--- START ---

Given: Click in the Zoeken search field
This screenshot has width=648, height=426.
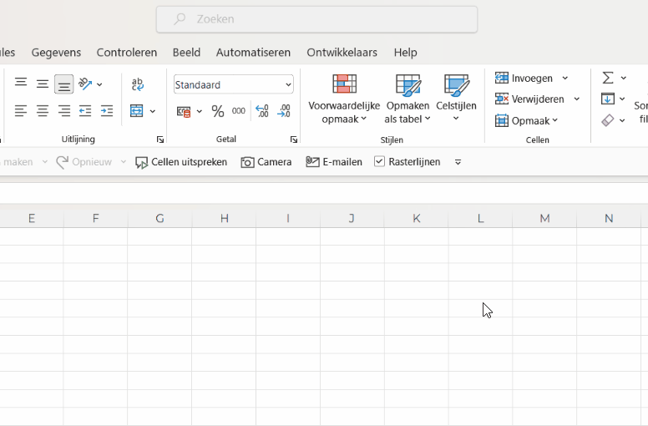Looking at the screenshot, I should (317, 19).
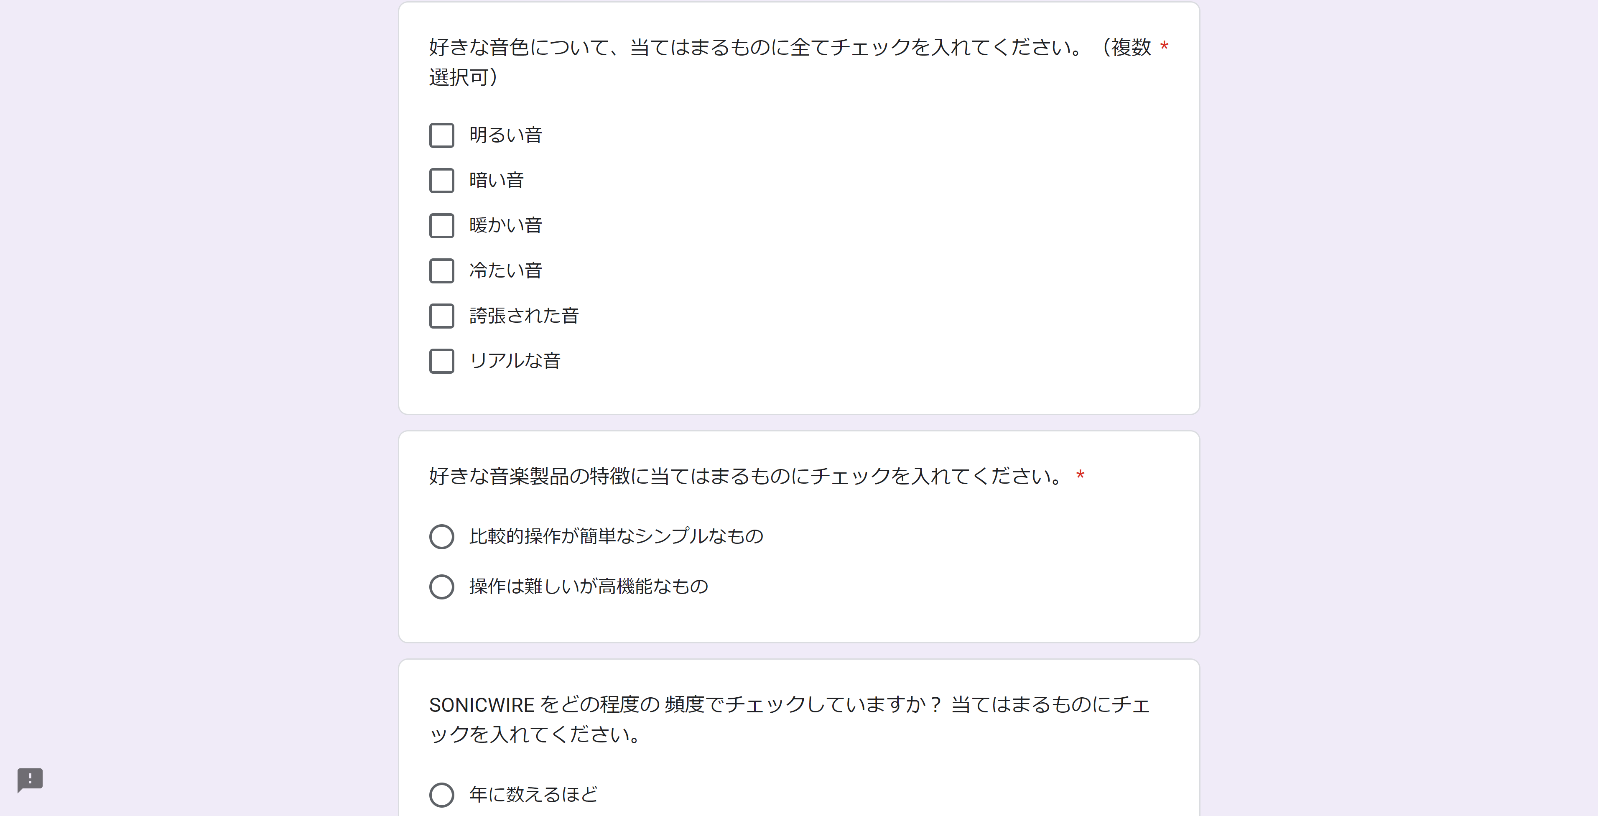1598x816 pixels.
Task: Click the 暗い音 label text
Action: (496, 180)
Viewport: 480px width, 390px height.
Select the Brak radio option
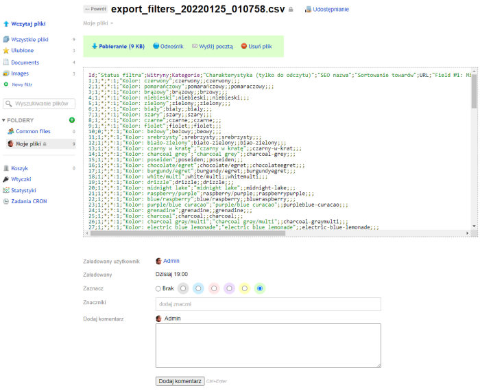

--- END ---

▶ THE TASK:
When you retype the listing, keep every line exactly as it is and drop the pictures.

▶ WRITTEN REPLY:
Given: Click in the Zoeken search field
This screenshot has width=648, height=426.
Looking at the screenshot, I should (317, 19).
1598x816 pixels.
Task: Click the 暗い音 label text
Action: (496, 180)
Viewport: 480px width, 390px height.
Select the Brak radio option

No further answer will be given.